Okay, okay. I consistently and loudly complain about a lot of Tony LaRussa’s moves, moves that seem to less and less reflect a statistical basis for the determination for the move. Moves I think have begun to cost the Cardinals more games than it’s winning us. However, being harsh in my complaints, I try to be quick with the praise when there is a brilliant move.
That said, last night’s pre-game decision to scratch Kyle McClellan
from his scheduled start to give the ball to Miguel Batista
was brilliant. The plan was for Batista to start the game, which was expected to have an early rain delay, and then save McClellan to come in after the rain delay.
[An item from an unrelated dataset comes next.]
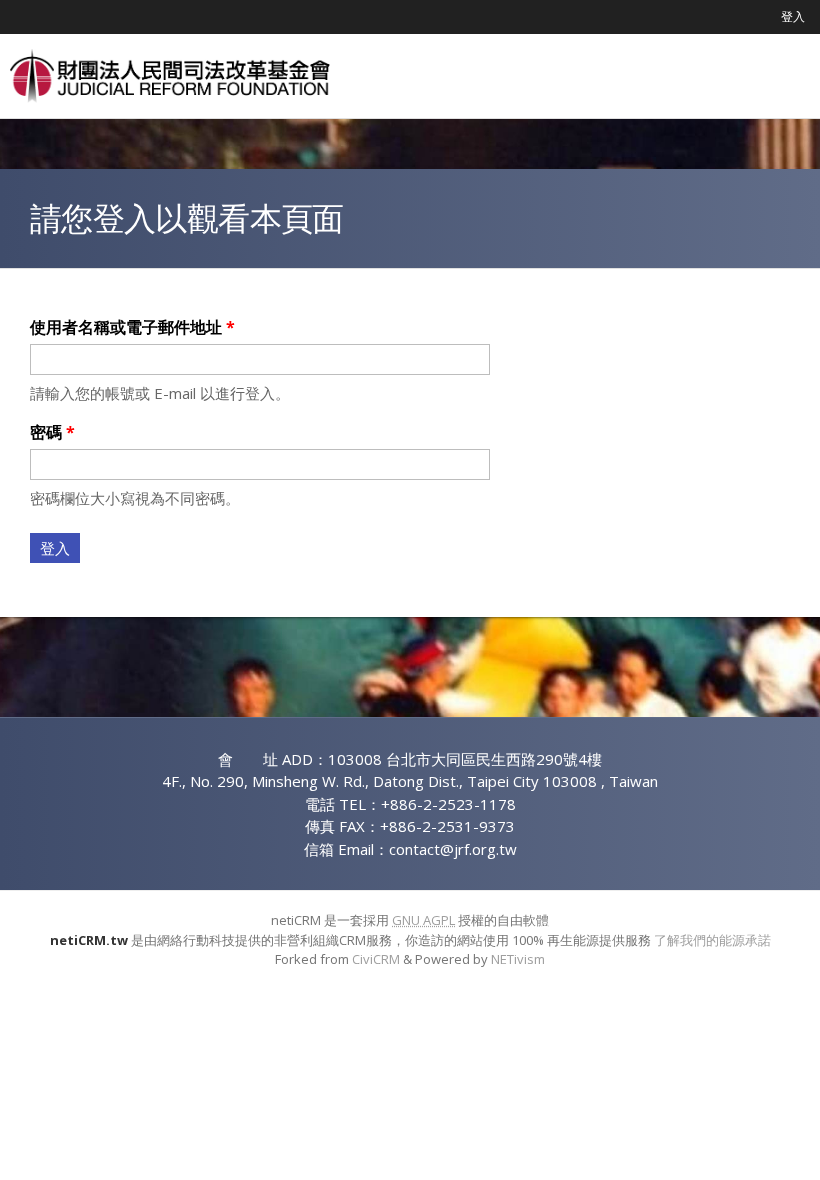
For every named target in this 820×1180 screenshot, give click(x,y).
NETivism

For the Cardinals, it worked out beautifully. Six pitches into the game, the umpires called a rain delay.
When the game resumed, in came McClellan, who threw 6 good innings and Edinson Volquez
, the scheduled Reds starter, didn’t throw a single pitch as the Reds had to go to their bullpen right off the bat and then ask them for 9 innings.
For the Cardinals offense, they put 13 men on base in the first 5 innings of the game, but failed to poke a hole in the Reds, yet still scored enough to win. Daniel Descalso was the only offensive player with an at bat to fail to get a hit for the Cardinals.
The bullpen also turned in a great effort. Eduardo Sanchez got his first real test as he appears to be the team’s current 7th inning guy. Sanchez came in after McClellan allowed two batters to get on base in the seventh inning. It was Sanchez’s first pressured position. He walked one, but only allowed one of the two base runners to score, handing the ball to Jason Motte in the eighth with the lead still intact. Motte allowed two hits and got two outs before handing the ball to Mitchell Boggs for the chance at the four out save.